Enfin eut lieu aussi une explication avec le gouverneur. À peine de retour de la ville, notre cher Ivan Osipovitch dut prendre connaissance de la plainte déposée au nom du club. Sans doute il fallait faire quelque chose, mais quoi ? Notre aimable vieillard se trouvait assez embarrassé, car lui-même n’était pas sans avoir une certaine peur de son jeune parent. À la fin pourtant, il s’arrêta à la combinaison suivante : agir sur Nicolas Vsévolodovitch pour le décider à présenter au club ainsi qu’à l’offensé des excuses satisfaisantes, écrites même, au besoin ; puis lui insinuer en douceur qu’il ferait bien de nous quitter, d’entreprendre, par exemple, un voyage d’agrément en Italie ou dans tout autre pays de l’Europe.
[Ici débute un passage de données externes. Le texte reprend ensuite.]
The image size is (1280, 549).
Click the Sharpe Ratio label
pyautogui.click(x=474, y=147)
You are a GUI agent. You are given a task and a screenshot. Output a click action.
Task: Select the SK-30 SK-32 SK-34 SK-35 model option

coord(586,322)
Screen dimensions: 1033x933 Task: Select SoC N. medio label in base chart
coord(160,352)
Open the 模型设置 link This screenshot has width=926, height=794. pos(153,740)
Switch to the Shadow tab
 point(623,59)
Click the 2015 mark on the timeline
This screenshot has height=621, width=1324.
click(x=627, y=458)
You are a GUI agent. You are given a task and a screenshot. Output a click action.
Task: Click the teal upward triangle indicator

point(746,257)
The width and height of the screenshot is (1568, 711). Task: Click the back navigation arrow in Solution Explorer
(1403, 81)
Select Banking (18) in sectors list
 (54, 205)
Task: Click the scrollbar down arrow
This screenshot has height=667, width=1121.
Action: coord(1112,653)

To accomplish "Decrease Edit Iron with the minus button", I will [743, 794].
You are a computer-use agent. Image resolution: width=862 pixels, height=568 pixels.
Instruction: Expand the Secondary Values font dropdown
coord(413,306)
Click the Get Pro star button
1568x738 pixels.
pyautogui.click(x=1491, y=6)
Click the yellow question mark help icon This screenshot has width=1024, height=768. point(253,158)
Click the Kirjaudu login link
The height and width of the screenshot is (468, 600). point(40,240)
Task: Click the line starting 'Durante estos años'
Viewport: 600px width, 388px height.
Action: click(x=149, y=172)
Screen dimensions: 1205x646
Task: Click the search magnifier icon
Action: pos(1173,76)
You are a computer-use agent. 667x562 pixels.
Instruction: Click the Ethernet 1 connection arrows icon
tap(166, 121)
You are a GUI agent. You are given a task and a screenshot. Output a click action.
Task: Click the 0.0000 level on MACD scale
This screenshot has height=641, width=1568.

Le jeune homme qui, comme membre de la famille, avait accès dans toute la maison, fut cette fois reçu à la salle. Un employé de confiance, Alexis Téliatnikoff, était assis devant une table, dans un coin, et décachetait des dépêches. Dans la pièce suivante, près de la fenêtre la plus rapprochée de la porte de la salle, se trouvait un colonel gros et bien portant qui, de passage dans notre ville, était venu faire visite à son ami et ancien camarade Ivan Osipovitch. Ce militaire tournait le dos à la salle et lisait le Golos : évidemment il ne s’occupait pas de ce qui se passait derrière lui. Le gouverneur commença à voix basse un discours hésitant et quelque peu confus. Nicolas, assis près du vieillard, l’écoutait avec une physionomie qui n’avait rien d’aimable ; pâle, les yeux baissés, il fronçait les sourcils comme un homme qui lutte contre une violente souffrance.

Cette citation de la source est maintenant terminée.